◆ Exercise description:
Repeat the records starting at the line containing "Where should I click to: Select" and ending at the line containing "click(x=570, y=10)", keeping every word and character unchanged.

◆ Entries:
☆ ☆ ☆ ☆ ☆
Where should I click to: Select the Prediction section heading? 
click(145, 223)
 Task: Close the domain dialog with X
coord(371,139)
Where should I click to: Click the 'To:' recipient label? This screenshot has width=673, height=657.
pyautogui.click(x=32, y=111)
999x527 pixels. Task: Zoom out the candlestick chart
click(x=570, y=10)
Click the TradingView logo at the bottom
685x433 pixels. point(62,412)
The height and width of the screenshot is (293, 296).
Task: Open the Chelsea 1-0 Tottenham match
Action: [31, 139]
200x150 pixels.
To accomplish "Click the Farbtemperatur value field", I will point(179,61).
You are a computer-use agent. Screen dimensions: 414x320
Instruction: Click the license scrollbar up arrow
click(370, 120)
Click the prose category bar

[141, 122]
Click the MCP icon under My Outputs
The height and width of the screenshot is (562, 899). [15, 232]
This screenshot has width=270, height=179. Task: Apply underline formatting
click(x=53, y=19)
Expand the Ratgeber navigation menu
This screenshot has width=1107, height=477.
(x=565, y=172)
☆ ☆ ☆ ☆ ☆
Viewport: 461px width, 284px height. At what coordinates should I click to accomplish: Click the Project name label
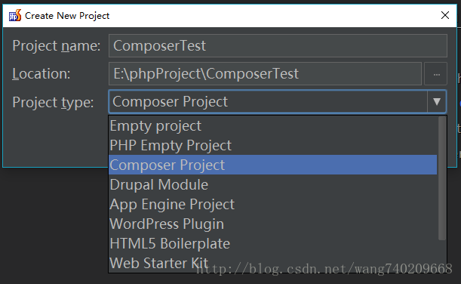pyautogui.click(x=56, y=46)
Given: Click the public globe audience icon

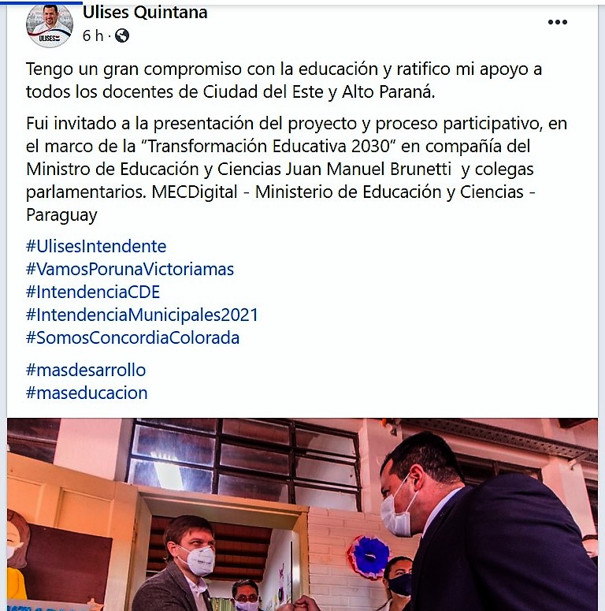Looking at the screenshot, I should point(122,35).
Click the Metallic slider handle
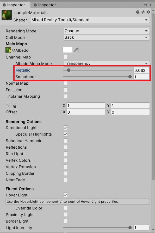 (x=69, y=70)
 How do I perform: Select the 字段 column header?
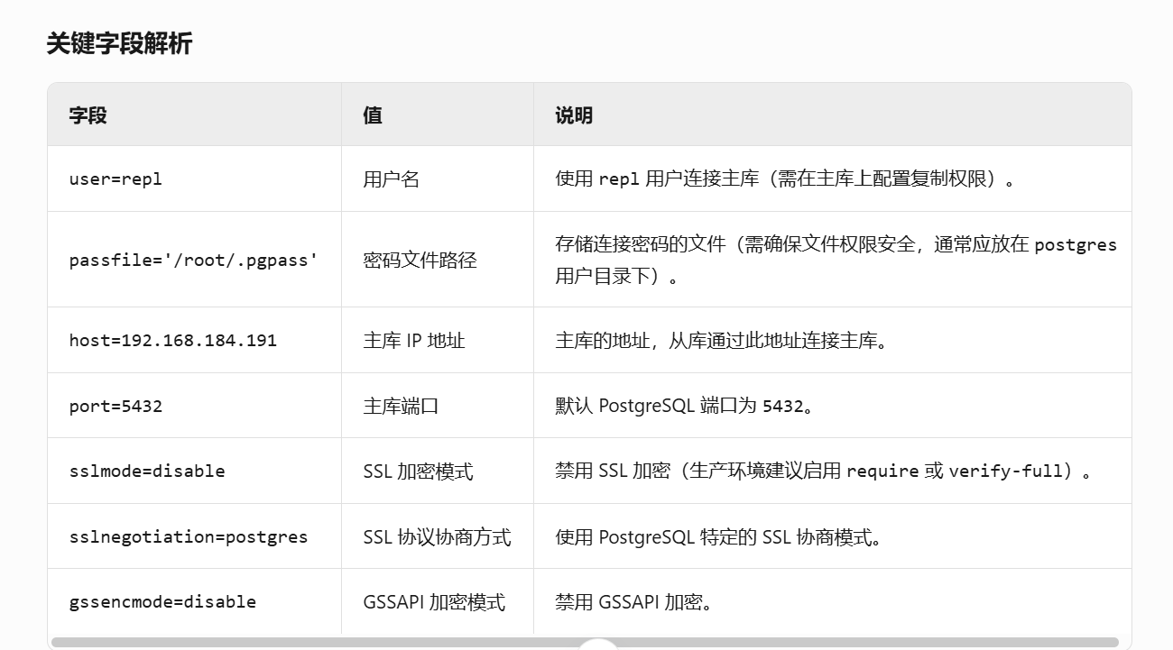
☆ ☆ ☆ ☆ ☆
◆ Response for this exercise:
Where should I click to: Select the Prediction section heading? 
click(145, 223)
 Task: Close the domain dialog with X
coord(371,139)
Where should I click to: Click the 'To:' recipient label? This screenshot has width=673, height=657.
pyautogui.click(x=32, y=111)
999x527 pixels. Task: Zoom out the candlestick chart
click(x=570, y=10)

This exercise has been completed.